You may consider extracting the domain without sub-domains using regular expression:
'http:\/\/([^\.]+\.)*([^\.][a-zA-Z0-9\-]+\.[a-zA-Z]{2,6})(\/?|\/.*)'
import re
m = re.search('http:\/\/([^\.]+\.)*([^\.][a-zA-Z0-9\-]+\.[a-zA-Z]{2,6})(\/?|\/.*)', 'http://www.google.com/asd?#a')
print m.group(2)
You can use some of the work that urlparse does. Try to look things up directly by the netloc it returns and only fall back on the split/join if you must:
def normalize( domain ):
domain = domain.split(".") # ['www', 'google', 'com']

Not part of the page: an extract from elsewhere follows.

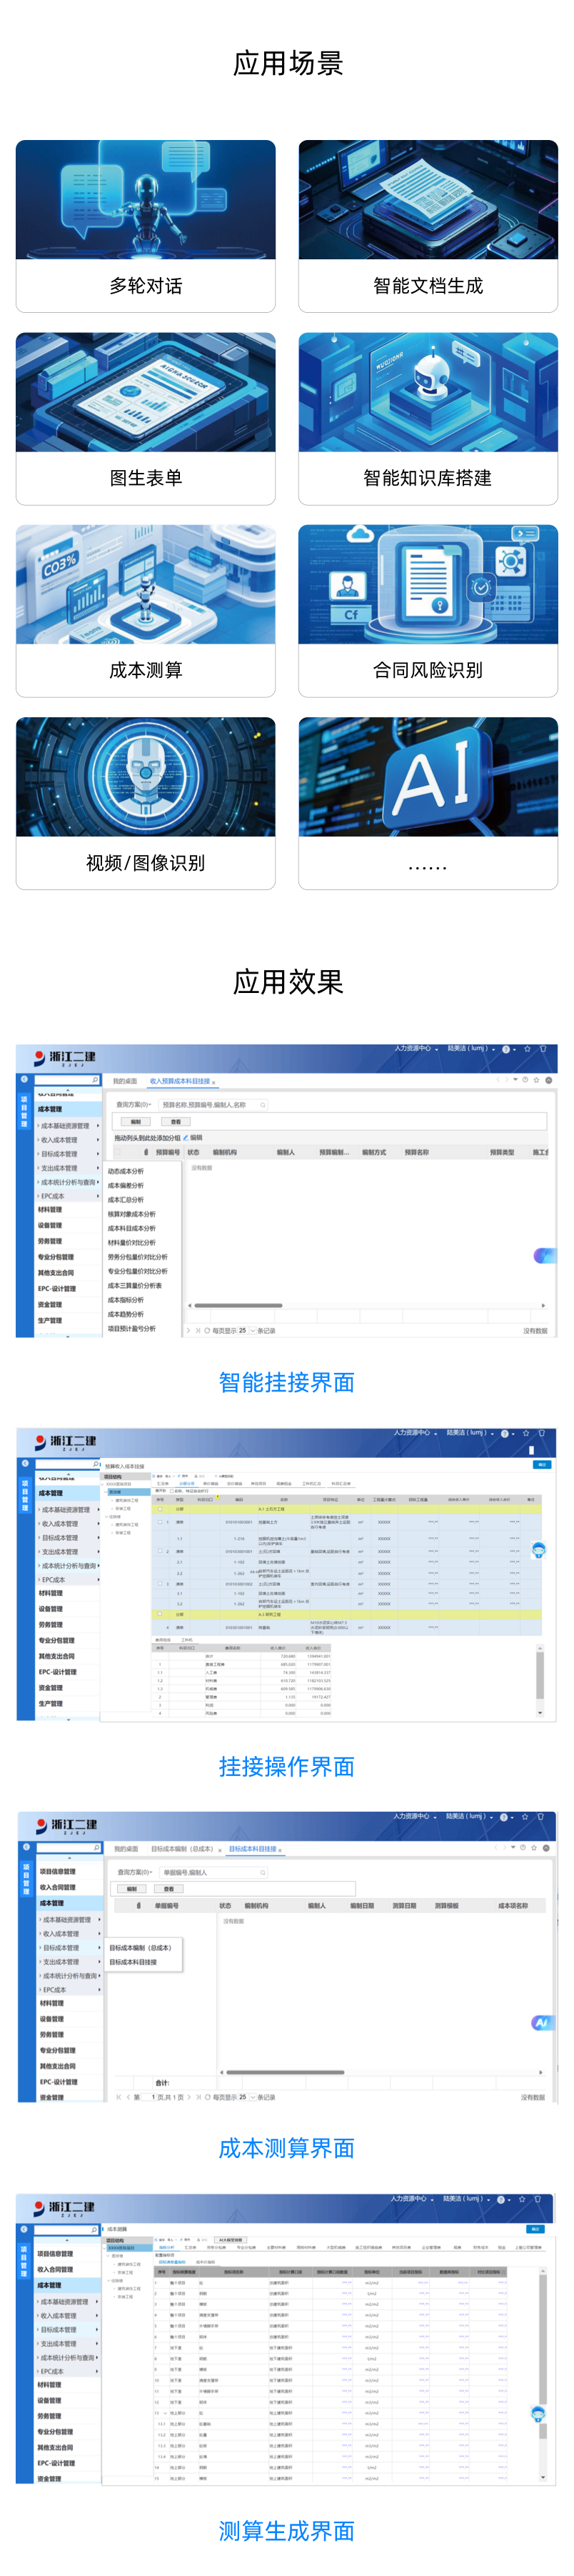Screen dimensions: 574x2576
Task: Open the 陆美洁 (lumj) user dropdown in the 成本测算界面 header
Action: [469, 1816]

domain = domain[-2:] # ['google', 'com']
return ".".join(domain) # 'google.com'
# caches the netlocs that are not "normal"
aliases = {}
def getinfo( url ):
netloc = urlparse.urlparse(response.url).netloc
if netloc in aliases:
return domain_info[aliases[netloc]]
if netloc in domain_info:
return domain_info[netloc]
main = normalize(netloc)
if main in domain_info:
aliases[netloc] = main
return domain_info[netloc]
Same thing with a caching lib:
from beaker.cache import CacheManager
netlocs = CacheManager(namespace='netloc')
#netlocs.cache()
def getloc( domain ):
try:
return domain_info[domain]
except KeyError:
domain = domain.split(".")
domain = domain[-2:]
domain = ".".join(domain)
return domain_info[domain]
def getinfo( url ):
netloc = urlparse.urlparse(response.url).netloc
return getloc( netloc )
Maybe it helps a bit, but it really depends on the variety of urls you have.